1. Sudden painless vision loss immediate and over hours (2)
2. Sudden painless vision loss with black spots, haziness, and cobwebs
3. Trauma with decreased VA and shallow anterior chamber
4. Trauma with resulting restriction to upward or lateral gaze
5. Trauma with hyphema
6. Trauma with eye pain and elevated IOP
7. Sudden onset of eye pain, HA, V, with a fixed midposition pupil, cloudy cornea, conjunctivitis
8. Sudden painless vision loss with a blood and thunder fundus
9. Sudden onset flashers and floaters (DDx 2)
10. Transient vision loss with headache, jaw claudication, myalgia, fever
- Sudden painless vision loss = central retinal artery occlusion - immediate, or optic neuritis (hours-day). Consult neurology/optho immediately. Treatment is unclear ?maybe tPA.
- Sudden painless vision loss with black spots, haziness, and cobwebs = vitreous detachment/hemorrhage
3. Trauma with decreased VA and shallow anterior chamber = ruptured globe (also look for abn pupil shape, RAPD, hyphema, + Seidel test. Dx. CT. Rx tetanus and ceftriaxone, consult optho. - Trauma with resulting restriction to upward or lateral gaze = blowout fracture with entrapment. Rx Keflex consult optho/plastics for repair.
- Trauma with hyphema = traumatic hyphema is ruptured uvea. CT orbits. Consult optho.
- Trauma with eye pain and elevated IOP (and proptosis) = post-septal hemorrhage or retro-bulbar hematoma. IOP >40mm Hg = emergency lateral canthotomy. Consult optho.
- Sudden onset of eye pain, HA, V, with a fixed midposition pupil, cloudy cornea, conjunctivitis = AACG. Measure IOP (elevated IOP >30, especially >50 is a medical emergency)
- Sudden painless vision loss with a blood and thunder fundus = central retinal vein occlusion. Consult neuro/optho.
9. Sudden onset flashers and floaters (DDx 2)=retinal detachment or vitreous detachment. Beside US and refer to optho. - Transient vision loss with headache, jaw claudication, myalgia, fever = temporal arteritis. Start steroids. The biopsy will be positive for a week after steroids.
Treatment of AACG (4)
- IV mannitol 1g/kg IV
2. Topical beta blocker (blocks aqueous humor production) - Topical alpha-2 agonist (blocks aqueous humor production)
- Carbonic anhydrase inhibitor, acetazolamide 500mg IV (blocks aqueous humor production)

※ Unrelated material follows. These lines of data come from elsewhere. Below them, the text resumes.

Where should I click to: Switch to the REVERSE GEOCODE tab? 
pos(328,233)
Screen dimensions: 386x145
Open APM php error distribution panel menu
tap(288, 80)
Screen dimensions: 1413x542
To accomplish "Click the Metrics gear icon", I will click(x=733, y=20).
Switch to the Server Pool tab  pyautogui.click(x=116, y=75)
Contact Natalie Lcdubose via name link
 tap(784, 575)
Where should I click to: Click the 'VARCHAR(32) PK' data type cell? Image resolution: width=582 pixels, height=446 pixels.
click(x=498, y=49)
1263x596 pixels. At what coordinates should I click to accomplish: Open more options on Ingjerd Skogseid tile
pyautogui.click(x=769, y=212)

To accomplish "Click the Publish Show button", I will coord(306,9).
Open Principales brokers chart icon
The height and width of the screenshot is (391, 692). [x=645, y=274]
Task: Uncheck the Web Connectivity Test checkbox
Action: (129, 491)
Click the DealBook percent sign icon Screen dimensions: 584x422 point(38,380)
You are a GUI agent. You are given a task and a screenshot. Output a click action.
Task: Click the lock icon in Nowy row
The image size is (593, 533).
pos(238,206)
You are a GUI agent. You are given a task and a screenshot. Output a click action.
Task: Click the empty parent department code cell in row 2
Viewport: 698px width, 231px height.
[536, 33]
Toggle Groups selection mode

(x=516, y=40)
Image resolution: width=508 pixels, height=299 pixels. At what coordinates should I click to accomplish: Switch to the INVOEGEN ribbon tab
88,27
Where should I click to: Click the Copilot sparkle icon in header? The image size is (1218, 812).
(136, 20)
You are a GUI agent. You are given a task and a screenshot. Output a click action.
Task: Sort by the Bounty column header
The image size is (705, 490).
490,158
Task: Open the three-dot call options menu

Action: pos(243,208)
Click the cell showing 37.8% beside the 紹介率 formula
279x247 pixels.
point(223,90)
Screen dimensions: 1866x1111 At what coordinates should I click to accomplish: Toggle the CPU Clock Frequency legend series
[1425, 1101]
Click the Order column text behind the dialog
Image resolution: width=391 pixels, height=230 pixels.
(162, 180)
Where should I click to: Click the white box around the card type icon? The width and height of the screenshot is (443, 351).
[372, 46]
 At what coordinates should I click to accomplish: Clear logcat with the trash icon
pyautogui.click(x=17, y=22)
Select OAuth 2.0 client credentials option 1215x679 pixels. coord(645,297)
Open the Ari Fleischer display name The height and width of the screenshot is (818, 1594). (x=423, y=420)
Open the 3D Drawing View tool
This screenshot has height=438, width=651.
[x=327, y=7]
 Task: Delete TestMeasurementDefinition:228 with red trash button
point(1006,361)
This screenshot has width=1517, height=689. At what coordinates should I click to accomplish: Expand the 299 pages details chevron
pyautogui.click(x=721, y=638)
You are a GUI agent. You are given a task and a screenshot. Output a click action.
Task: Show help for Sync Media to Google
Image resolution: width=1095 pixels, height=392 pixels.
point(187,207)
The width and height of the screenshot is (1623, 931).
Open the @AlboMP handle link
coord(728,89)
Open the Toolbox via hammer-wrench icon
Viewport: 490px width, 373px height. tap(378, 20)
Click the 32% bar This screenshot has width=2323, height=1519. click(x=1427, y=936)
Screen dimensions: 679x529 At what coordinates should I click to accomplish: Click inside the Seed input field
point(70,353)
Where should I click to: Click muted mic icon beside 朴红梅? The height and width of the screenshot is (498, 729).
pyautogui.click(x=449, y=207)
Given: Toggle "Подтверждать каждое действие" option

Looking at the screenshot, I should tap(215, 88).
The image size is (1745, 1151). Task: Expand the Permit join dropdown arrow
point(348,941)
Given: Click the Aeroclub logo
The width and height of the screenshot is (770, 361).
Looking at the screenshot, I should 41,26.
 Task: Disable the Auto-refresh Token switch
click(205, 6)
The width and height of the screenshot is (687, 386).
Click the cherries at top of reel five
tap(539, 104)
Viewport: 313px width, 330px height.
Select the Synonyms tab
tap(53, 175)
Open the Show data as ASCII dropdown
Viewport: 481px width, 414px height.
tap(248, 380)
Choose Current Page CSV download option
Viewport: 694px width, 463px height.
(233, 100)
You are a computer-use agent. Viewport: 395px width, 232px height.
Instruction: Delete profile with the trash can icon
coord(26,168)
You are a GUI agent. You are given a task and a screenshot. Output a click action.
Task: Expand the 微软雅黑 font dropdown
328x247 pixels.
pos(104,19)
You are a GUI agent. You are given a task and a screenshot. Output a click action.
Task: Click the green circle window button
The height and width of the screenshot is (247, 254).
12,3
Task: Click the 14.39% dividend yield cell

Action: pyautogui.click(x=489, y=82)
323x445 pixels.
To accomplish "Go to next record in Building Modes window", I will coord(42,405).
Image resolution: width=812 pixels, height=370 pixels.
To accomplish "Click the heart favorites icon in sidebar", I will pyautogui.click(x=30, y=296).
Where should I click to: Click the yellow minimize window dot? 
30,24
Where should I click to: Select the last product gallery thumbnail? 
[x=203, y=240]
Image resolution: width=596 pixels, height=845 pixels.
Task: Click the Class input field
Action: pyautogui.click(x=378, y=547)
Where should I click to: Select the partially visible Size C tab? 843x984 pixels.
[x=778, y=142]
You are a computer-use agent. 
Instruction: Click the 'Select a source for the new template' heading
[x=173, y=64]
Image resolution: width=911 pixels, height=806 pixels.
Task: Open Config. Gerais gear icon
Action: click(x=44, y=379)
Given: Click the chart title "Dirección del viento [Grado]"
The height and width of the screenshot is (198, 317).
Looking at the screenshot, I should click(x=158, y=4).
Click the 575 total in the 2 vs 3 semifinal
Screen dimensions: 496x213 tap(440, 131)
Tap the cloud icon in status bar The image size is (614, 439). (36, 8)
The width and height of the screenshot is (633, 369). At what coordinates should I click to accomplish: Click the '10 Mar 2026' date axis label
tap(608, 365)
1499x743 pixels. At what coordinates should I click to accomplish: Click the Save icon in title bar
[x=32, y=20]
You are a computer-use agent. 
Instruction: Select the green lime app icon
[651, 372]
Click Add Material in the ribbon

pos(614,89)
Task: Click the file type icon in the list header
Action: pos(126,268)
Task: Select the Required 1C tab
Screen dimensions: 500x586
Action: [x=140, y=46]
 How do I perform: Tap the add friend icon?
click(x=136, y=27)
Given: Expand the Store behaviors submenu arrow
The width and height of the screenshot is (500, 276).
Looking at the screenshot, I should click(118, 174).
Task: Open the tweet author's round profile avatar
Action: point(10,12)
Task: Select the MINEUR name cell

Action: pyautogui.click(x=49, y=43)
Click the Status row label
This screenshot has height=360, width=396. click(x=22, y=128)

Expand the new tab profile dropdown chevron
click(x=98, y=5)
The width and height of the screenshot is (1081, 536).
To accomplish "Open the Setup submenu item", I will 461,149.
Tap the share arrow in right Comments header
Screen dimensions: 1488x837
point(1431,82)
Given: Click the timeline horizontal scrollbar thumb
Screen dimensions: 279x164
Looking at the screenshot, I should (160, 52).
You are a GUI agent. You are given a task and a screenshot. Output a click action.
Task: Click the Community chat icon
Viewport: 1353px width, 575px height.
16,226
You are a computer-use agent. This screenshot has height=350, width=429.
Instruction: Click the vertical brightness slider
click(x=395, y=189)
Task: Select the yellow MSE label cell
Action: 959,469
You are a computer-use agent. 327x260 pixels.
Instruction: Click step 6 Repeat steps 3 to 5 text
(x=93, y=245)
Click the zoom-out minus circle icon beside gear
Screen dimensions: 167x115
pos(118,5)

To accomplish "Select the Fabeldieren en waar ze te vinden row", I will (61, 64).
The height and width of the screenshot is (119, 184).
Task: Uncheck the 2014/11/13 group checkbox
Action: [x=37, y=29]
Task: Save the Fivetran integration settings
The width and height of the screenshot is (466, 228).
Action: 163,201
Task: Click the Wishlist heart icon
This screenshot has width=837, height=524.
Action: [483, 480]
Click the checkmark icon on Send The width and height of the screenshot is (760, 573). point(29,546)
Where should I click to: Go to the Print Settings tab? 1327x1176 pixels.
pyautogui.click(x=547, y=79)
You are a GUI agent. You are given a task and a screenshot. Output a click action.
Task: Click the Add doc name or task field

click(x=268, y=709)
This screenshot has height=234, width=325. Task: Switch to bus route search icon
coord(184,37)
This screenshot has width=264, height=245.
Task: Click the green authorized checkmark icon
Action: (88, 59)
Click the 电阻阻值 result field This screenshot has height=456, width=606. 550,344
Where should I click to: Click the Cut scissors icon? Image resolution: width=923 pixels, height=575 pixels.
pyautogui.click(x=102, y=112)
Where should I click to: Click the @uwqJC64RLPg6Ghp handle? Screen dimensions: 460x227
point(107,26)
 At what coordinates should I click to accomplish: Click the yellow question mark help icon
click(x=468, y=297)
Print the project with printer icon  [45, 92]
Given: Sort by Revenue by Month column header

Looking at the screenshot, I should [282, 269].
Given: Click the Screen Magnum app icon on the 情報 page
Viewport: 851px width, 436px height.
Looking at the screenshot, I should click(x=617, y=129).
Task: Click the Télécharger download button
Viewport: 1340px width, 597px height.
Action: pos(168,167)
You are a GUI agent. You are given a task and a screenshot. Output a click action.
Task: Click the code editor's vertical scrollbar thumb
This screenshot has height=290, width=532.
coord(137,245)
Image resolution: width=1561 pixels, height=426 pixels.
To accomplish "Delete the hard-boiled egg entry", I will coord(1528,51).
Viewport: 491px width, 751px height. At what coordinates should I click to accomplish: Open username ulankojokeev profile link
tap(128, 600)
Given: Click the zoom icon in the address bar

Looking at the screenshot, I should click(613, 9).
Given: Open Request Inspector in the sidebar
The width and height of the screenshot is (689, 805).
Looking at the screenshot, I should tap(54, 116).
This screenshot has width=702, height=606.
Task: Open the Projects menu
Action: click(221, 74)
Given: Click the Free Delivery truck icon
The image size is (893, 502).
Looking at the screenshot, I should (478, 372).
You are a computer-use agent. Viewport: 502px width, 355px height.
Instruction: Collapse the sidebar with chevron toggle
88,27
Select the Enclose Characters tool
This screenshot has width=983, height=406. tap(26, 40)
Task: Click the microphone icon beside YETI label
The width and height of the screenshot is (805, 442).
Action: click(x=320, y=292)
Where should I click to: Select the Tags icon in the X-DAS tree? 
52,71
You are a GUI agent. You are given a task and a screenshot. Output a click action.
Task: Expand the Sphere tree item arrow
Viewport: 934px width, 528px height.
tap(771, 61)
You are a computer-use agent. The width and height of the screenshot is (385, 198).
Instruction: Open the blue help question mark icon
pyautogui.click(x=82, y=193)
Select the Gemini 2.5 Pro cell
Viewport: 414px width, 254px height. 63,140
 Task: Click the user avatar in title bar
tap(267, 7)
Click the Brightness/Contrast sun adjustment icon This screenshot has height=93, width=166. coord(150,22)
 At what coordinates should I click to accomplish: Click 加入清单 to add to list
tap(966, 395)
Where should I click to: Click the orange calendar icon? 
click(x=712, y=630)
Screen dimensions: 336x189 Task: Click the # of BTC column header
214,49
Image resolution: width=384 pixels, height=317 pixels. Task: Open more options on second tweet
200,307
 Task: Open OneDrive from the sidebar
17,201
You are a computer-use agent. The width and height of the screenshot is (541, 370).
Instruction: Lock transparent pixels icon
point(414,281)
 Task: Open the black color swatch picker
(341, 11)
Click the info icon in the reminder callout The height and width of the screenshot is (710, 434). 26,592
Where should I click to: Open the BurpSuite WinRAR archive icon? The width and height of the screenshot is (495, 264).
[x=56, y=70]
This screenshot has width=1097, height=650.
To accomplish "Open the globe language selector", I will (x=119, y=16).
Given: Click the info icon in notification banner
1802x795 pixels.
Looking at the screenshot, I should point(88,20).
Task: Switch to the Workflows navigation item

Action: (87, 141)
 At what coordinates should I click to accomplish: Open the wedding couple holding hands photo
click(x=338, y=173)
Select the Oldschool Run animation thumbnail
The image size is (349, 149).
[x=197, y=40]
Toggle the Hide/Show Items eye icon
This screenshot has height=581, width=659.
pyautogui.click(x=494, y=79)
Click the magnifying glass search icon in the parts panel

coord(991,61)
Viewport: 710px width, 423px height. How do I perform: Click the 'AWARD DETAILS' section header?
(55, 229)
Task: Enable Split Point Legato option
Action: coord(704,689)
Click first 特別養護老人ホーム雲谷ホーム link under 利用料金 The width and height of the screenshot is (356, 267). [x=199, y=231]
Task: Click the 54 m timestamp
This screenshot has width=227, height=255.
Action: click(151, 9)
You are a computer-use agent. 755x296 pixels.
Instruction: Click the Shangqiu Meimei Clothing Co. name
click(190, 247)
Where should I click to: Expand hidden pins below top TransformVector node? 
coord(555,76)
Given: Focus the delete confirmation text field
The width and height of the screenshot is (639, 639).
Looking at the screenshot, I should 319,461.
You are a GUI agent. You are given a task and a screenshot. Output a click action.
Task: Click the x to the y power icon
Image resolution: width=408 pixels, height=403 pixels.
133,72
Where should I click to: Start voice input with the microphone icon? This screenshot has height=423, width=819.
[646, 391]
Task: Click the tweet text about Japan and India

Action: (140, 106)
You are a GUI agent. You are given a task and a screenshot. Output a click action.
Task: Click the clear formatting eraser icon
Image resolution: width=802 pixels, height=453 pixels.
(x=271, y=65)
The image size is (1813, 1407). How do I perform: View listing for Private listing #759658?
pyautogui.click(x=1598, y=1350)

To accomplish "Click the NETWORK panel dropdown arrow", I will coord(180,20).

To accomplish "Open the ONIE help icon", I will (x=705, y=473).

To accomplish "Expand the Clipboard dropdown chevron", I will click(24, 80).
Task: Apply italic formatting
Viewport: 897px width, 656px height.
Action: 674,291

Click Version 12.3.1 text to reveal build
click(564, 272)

- Topical pilocarpine 1% one drop q15min – facilitates outflow of aqueous humor
Indications for eyelid laceration referral to ophthalmology (5)
- Involve lid margin
- Within 8mm of the medial canthus
- Involve the lacrimal duct
4. Ptosis
5. Involves tarsal plate * Have a high suspicion for underlying corneal laceration and globe rupture
Chemical ocular injury management (4)
- Irrigate eye with 1-2L NS continuously (topical anaesthetic PRN)
2. Test the eye pH: if pH >7.4 continue irrigation until pH is less than 7.4 - Document VA and measure IOP
- Consult opthomolagy
- Rx tetanus IM and erythromycin ointment * Alkali (base) injuries are worse than acid, especially lye and ammonia
Define amaurosis fugax (1)
- Amaurosis fugax: transient monocular blindness from transient retinal ischemia
What is the difference between binocular floaters and monocular floaters (1)
- Binocular = brain (ex ophthalmic migraine), monocular = eye.
Treatment of Bell’s Palsy (3)
- Prednisone 50mg daily for 6 days, then a 10 day taper
- Val-acyclovir 1000mg PO TID 10 days
- Eye drops, and tape eye shut during sleep
What is Genu VII Bell’s Palsy (1)
- Genu VII Bell’s Palsy: a stroke masquerading as a CN VII Bell’s Palsy, but the patient cannot ABDUCT the eye.
* Do EOM testing in all Bell’s Palsy patients.
Dx: pupil down and out (1)
- Pupil down and out = CN III palsy (with pupil dilatation) is a posterior communicating artery aneurysm until proven otherwise. Urgent CT/CTa and neurosurgery.